§ EXERCISE PROMPT
Copy each line containing the word "computer" from the records that follow, please.

:: ENTRIES SHOWN

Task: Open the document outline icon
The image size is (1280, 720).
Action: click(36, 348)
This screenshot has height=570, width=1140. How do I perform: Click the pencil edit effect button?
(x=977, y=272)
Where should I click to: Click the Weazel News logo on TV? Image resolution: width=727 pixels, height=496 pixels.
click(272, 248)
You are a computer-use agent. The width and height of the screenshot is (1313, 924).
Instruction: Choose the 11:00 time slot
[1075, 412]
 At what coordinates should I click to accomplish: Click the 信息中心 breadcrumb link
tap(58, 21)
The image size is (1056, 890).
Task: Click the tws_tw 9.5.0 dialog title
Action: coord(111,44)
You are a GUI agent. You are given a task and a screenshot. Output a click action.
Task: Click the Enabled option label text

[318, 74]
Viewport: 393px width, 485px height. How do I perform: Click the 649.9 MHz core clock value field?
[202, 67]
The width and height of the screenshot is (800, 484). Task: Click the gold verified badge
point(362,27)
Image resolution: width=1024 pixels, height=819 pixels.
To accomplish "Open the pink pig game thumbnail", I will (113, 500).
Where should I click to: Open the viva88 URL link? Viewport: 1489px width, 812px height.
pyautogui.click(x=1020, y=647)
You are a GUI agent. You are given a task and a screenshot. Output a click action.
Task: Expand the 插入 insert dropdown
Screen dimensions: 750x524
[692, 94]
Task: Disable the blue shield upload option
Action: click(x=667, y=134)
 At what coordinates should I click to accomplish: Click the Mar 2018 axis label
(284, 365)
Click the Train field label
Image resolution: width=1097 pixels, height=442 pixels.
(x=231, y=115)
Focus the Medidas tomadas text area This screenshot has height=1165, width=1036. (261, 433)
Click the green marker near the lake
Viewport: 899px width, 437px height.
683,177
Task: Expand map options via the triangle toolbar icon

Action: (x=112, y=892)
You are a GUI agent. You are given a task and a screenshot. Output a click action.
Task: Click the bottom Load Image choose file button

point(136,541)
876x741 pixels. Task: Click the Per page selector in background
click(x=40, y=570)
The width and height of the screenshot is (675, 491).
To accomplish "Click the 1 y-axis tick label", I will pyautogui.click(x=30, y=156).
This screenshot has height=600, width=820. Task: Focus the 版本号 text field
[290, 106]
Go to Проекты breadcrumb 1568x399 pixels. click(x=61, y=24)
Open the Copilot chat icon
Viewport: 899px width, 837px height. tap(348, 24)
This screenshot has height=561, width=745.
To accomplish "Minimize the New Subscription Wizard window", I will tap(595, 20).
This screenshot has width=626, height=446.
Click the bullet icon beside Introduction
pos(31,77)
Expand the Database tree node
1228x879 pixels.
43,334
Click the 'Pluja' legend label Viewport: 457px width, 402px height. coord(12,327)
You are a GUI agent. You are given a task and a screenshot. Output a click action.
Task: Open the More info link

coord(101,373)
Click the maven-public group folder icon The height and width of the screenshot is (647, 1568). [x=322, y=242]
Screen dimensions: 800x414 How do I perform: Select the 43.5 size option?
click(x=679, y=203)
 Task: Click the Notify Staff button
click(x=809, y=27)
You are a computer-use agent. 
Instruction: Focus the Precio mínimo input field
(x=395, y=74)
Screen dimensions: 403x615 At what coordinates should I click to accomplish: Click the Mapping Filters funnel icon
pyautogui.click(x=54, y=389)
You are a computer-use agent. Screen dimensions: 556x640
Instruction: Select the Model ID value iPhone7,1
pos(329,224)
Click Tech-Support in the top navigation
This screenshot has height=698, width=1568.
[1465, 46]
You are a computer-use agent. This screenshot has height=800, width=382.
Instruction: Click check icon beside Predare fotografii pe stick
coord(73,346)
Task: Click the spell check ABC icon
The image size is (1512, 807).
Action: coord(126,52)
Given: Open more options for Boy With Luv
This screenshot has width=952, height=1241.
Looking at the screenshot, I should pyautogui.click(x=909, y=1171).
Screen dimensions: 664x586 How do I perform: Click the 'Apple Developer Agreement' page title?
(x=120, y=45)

::::

§ EXERCISE OUTPUT
You are a computer-use agent. The width and height of the screenshot is (1313, 924).
You are a computer-use agent. 
You are a computer-use agent. Screen dimensions: 556x640
You are a computer-use agent. This screenshot has height=800, width=382.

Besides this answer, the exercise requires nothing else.